Whether this will remain "hard for AI" longer than a few years is anyone's guess.
The cost problem nobody talks about
GPT-5.2's ARC-AGI-2 results came at roughly $1.90 per task in its standard "Thinking" configuration. OpenAI's premium "Pro X-High" configuration costs about $15.72 per task for 54.2% accuracy.
Human test-takers in ARC Prize's study were paid $5 per task solved.
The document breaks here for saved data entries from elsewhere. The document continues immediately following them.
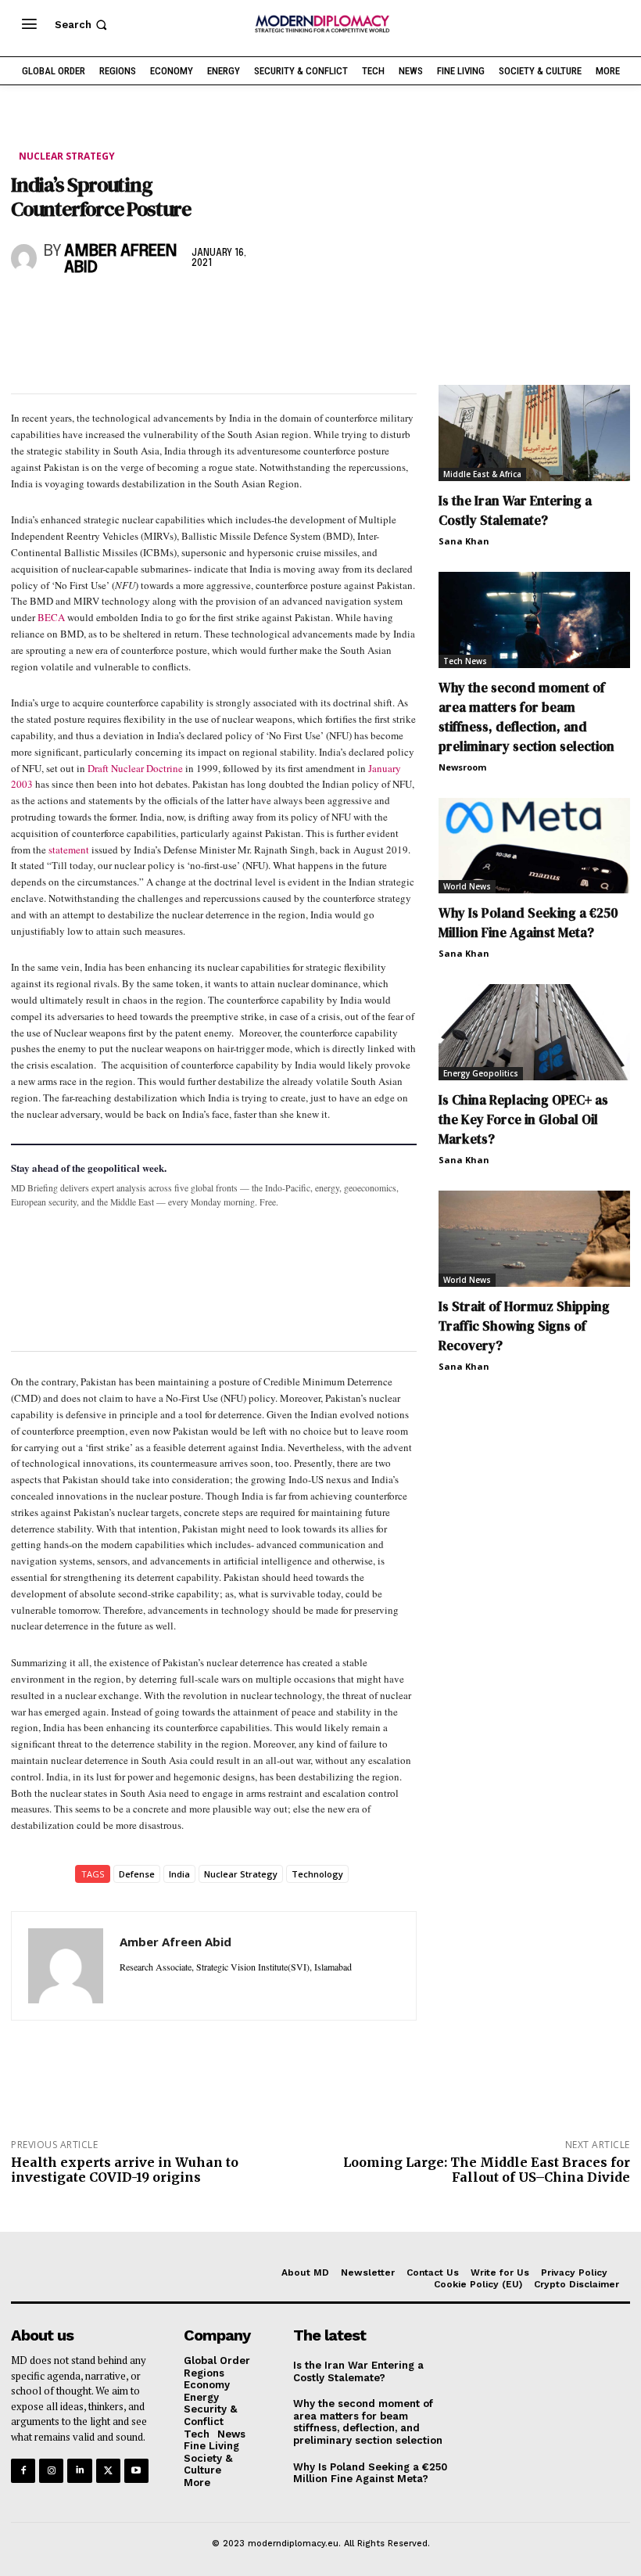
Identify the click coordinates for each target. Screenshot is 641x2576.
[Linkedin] (134, 309)
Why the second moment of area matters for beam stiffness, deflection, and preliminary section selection (526, 717)
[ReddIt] (170, 309)
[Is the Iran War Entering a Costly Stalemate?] (534, 433)
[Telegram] (206, 309)
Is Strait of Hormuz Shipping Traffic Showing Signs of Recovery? (524, 1326)
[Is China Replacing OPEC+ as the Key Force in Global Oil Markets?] (534, 1032)
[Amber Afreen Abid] (24, 258)
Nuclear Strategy (67, 156)
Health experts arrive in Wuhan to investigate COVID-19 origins (124, 2169)
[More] (243, 309)
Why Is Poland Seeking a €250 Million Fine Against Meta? (528, 923)
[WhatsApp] (98, 309)
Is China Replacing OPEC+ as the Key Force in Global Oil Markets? (523, 1119)
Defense (137, 1874)
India (179, 1874)
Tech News (465, 661)
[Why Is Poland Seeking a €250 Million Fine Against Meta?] (534, 846)
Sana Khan (464, 541)
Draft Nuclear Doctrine (135, 768)
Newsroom (462, 767)
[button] (82, 24)
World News (467, 886)
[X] (62, 309)
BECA (51, 617)
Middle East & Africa (482, 474)
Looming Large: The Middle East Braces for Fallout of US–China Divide (486, 2169)
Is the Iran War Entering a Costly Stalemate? (515, 510)
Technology (317, 1874)
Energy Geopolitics (480, 1073)
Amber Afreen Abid (120, 259)
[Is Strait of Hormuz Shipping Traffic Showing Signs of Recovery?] (534, 1239)
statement (68, 849)
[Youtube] (136, 2471)
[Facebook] (26, 309)
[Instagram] (51, 2471)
The efficiency metric matters more than the raw score for most practical applications. A system that matches human accuracy at three times the cost isn't "human-level" in any economically meaningful sense. Poetiq's refinement approach cuts costs but remains expensive compared to just asking a person.
The ARC Prize Foundation now requires all submissions to report cost per task alongside accuracy, making the benchmark as much about efficiency as capability.
An honest assessment
ARC-AGI accomplished what it set out to do: force AI research to confront limitations in generalization and novel reasoning. The benchmark hasn't been "solved" in any final sense, it's been partially overcome through a combination of better models, massive synthetic training datasets, and clever test-time compute strategies.
The progression from 5% to 54% in roughly a year tells us something about the pace of capability improvement, but not necessarily about progress toward general intelligence. We've gotten very good at building systems that can solve visual puzzles through sophisticated pattern matching and program search. Whether that constitutes "reasoning" in the way Chollet originally meant remains contested.
The forthcoming ARC-AGI-3 may prove more durable. Interactive environments resist the generate-and-verify approach that cracked static puzzles. But the AI community has consistently underestimated how quickly any fixed target will fall once sufficient resources are directed at it.
Chollet's own pivot to a five-year AGI timeline suggests even the skeptics are running out of safe hedges.